Coral Springs Fire Department Lt. Laz Ojeda could follow guidance to rush the high school student to a hospital 50km away, where policy dictates most child patients should go.
The second option: Head for the closer urgent care-focused Broward Health North, about 20km away from where a gunman had just killed 17 people on Valentine's Day.
The decision, he told the Washington Post yesterday, had serious implications. Police officers had already mistakenly believed Wilford was dead before they shook her and discovered she was alive. Her blood pressure was dropping and a lung was collapsed. An officer put on a chest seal to block air from entering her chest, but she needed a surgeon to keep her from drowning in blood.
Ojeda was skeptical of an assessment of Wilford's age of 15, so he rubbed her sternum to ask her age.
No response. He tried again.
Wilford awoke that time.
"She came around. She told me she was 17," Ojeda recounted through tears at an earlier news conference. Broward Health North it was, Ojeda decided there, and the ambulance roared to the waiting trauma team.
"That decision contributed to saving her life," Ojeda told The Post, relaying what a physician later told the cross-trained firefighter and paramedic.
Wilford, who goes by Maddy, sat four seats down from Ojeda at the Monday news conference, with her father David and two physicians between them.
"I'd just like to say that I am so grateful to be here. And it wouldn't be possible without the doctors and first responders and . . . all the love that everyone sent," Wilford told reporters.
Ojeda and Wilford shared an emotional moment on stage with doctors and surgeons who helped save the lives of patients brought in following the mass killing on Valentine's Day in Parkland, Florida.
He spoke about the methodical process to take her in, and in between paramedic jargon, tears streamed from his eyes while he described her fragile condition.
Wilford's story emerged as one of few positive threads from the tragedy, and one that has recast the public's understanding of the emergency response. Speculation and rage spread nationwide when it was revealed an armed school police office failed to enter the school as the killings were still taking place, sparking a probe to determine if other officers also stayed outside. The sheriff's deputy, who has resigned, said Monday that he believed the shooting was taking place outside the building.
"It's hard for me to feel anything but gratitude and thanks for the miracle that's happened with her," David Wilford, Maddy's father, said, also choking back tears.
Wilford has made a miraculous recovery, said Dr. Igor Nichiporenko, the trauma surgeon who received her. Three surgeries were completed on her in 40 hours.
"She is very lucky," Nichiporenko told reporters. "Because we're talking about large-calibre bullets penetrating through the chest and the abdomen." He expects her to return to school as early as next week, he said.

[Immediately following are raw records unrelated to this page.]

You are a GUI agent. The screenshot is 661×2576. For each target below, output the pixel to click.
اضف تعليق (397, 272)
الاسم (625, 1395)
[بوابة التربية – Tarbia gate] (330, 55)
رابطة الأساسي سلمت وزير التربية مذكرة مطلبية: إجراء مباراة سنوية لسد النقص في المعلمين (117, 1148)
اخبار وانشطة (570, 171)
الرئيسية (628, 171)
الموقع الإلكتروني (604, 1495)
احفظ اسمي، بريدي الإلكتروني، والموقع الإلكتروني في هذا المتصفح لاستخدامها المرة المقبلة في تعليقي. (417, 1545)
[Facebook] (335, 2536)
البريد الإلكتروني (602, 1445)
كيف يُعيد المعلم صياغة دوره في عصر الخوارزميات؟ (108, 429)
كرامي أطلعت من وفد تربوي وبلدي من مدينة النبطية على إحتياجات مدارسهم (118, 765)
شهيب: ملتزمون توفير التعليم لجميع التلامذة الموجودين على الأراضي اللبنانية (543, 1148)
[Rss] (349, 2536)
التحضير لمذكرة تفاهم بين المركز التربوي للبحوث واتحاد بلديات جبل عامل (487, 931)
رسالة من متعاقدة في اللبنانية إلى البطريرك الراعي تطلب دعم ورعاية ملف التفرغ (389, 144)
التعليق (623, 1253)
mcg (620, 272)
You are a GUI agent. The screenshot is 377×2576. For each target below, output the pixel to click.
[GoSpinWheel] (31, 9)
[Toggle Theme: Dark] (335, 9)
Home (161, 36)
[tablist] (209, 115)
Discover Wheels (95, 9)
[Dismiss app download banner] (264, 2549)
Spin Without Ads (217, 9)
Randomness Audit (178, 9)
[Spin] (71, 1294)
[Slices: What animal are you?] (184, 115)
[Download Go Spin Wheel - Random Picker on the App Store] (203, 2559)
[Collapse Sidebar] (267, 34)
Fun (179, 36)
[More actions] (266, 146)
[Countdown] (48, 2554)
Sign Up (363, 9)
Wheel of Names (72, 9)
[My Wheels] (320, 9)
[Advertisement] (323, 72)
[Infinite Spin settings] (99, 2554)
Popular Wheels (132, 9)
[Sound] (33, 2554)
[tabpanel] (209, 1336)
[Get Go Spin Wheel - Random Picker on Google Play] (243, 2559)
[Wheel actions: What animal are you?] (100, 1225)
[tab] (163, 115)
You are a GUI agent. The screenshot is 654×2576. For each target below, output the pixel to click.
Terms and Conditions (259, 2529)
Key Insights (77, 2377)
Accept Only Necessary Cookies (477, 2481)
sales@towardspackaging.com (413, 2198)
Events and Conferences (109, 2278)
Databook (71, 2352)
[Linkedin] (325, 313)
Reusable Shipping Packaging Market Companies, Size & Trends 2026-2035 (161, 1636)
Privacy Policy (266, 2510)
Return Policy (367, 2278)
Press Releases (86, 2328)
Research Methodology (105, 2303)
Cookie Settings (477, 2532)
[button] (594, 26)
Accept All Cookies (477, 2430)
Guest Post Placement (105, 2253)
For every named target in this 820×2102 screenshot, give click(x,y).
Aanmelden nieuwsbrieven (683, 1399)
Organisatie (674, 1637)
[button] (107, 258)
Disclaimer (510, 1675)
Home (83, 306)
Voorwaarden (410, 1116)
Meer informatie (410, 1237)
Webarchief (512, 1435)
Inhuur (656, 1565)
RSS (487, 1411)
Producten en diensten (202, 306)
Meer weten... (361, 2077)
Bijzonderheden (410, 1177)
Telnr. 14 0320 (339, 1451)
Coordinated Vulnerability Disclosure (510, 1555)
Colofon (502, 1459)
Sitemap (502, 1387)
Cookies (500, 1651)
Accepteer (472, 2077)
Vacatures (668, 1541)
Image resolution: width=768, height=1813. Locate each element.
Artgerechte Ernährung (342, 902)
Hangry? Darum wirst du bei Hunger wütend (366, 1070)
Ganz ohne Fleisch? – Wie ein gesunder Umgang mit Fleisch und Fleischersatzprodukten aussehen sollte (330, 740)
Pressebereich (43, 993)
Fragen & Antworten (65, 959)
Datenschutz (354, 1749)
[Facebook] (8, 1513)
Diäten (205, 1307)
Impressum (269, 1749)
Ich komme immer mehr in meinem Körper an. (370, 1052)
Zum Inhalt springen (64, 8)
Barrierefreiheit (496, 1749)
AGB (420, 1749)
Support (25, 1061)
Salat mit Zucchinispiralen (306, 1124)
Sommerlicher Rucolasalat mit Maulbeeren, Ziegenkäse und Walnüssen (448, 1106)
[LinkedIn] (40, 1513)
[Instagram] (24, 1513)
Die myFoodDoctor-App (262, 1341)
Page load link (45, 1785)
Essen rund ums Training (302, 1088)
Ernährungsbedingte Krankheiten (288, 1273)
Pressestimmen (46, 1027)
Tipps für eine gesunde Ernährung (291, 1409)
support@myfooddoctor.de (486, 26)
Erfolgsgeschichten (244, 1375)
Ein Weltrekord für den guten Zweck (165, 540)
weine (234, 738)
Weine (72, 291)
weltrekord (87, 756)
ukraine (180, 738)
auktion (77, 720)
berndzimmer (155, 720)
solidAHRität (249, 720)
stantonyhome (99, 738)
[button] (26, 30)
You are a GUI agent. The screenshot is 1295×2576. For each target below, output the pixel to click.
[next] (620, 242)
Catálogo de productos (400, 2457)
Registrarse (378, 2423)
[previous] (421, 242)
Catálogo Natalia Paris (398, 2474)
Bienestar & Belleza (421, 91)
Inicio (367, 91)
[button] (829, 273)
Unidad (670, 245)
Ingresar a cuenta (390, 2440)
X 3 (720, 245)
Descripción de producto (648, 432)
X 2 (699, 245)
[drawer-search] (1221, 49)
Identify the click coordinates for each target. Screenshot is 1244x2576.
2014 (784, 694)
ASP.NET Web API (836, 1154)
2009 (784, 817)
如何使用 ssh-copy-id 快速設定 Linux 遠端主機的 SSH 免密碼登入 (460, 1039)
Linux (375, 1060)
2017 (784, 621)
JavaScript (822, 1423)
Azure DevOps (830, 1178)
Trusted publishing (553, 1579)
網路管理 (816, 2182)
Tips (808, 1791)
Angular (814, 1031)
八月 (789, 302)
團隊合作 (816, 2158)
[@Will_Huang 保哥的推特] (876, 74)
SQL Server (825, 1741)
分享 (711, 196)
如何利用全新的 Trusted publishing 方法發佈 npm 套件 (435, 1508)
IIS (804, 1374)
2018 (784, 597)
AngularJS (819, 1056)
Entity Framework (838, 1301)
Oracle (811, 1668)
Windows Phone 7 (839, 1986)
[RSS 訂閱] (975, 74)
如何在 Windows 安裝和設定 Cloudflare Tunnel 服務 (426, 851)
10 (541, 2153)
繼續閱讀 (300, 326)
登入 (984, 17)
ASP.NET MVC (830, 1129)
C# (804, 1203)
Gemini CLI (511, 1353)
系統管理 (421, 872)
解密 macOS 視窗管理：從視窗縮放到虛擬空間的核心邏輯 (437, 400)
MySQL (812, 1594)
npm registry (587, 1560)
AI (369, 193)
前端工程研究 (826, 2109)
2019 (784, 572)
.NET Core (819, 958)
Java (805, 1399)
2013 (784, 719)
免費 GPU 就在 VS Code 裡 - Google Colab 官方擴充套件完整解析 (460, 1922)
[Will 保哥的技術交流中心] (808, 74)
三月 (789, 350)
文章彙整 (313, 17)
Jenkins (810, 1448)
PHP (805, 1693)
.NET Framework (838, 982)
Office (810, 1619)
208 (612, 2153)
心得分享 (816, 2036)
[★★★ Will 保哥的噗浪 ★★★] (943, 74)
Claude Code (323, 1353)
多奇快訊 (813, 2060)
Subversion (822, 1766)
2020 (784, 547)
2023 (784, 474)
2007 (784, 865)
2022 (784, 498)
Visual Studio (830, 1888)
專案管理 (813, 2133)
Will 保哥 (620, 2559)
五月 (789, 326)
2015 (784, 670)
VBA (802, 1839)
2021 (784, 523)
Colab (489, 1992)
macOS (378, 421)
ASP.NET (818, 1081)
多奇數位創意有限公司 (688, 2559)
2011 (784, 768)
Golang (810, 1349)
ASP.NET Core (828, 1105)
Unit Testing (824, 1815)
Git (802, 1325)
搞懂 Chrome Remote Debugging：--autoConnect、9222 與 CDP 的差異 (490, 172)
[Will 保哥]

Ojeda stressed the collective effort among first responders to get Wilford to a surgeon. The three officers - two with Coral Springs Police Department and one with the Broward County Sheriff's Office SWAT - plugged her with the chest seal before hauling her to the casualty collection point. Ojeda said that was the single greatest act someone other than a physician did to save Wilford's life. "Those officers did the hardest thing," Ojeda said.
The news conference was not the first time Ojeda reunited with Wilford. He was at the hospital on Friday taking another patient in, and was flagged by a doctor who recognised him. Ojeda briefly visited and said she was grateful for his efforts.
"And then," Ojeda said, "we just went back to work."